§ **Data in this exercise**:

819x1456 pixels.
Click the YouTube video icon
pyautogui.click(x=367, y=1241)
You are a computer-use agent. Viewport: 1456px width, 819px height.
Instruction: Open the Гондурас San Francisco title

§ **Aim of the task**:
Retype the material in full, keeping each line exactly as it is.

§ **Expected answer**:
819x1456 pixels.
Click the YouTube video icon
pyautogui.click(x=367, y=1241)
You are a computer-use agent. Viewport: 1456px width, 819px height.
Instruction: Open the Гондурас San Francisco title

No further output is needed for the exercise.